MIT Technology Review’s daily email newsletter surfaced this older story from February of 2023 this morning, which was a good thing. I’m always interested in colliding trends and stories that gather additional context when placed together. 

In this case, the article concerns the way that police in Chula Vista, California—as well as across the nation—are using drones without clear policies about transparency and citizens privacy in place.

The connected story concerns the recent Supreme Court ruling that the city government in Grants Pass, Oregon (a small city in the southern half of the state) can make it illegal to sit or sleep outdoors in public places. 

(See this OPB piece about the Supreme Court decision.) 

Although the decision does not explicitly say that it is against folks experiencing homelessness, that’s clearly what the statute is about.

The connection: flying police drones will make it harder for the unhoused to sit or sleep outdoors, expanding the reach of police surveillance. While today the drones (per the MIT Technology Review article) only observe in silence, I can easily imagine a future in which the drones, out of reach hovering a few yards in the sky, will boom out a recording or a live remote officer’s voice saying, “you can’t sit or sleep here; move along” when it finds somebody camping outdoors.

This speculative combo of stories vexes me because I’m of two minds. 

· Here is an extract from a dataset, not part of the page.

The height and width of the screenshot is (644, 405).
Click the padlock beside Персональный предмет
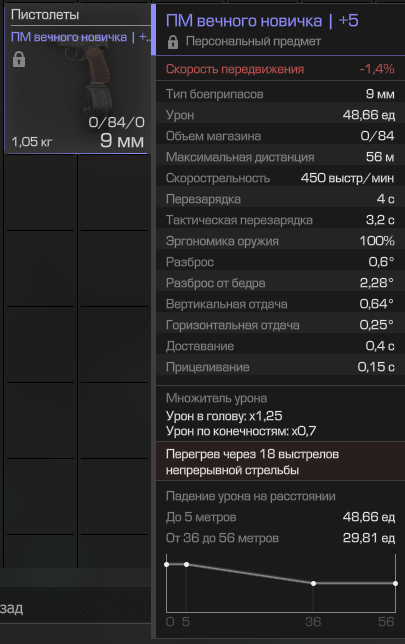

First, as a property owner, I sympathize with the folks who don’t want an influx of the unhoused suddenly camping or living outside their homes or businesses. I live in a small suburb of Portland (Oregon), and whenever I go to the city I’m aghast at how the large unhoused population has changed parts of the city. My wife rows as a form of exercise, and there is a startlingly large encampment right next to the place where she parks… including a man who wears a scary mask at all times and carries a machete. When my daughter was a student in the dorms at Portland State, there was another large (albeit mostly quiet) encampment across the street.

Second, on the other hand, I’m concerned about the civil rights of the unhoused who will now have to deal with another form of surveillance, about how that surveillance will extend to the rest of us (that is, the housed), and I wonder about the priorities of city and municipal governments that spend money on drones that might be deployed towards mental health services and affordable housing.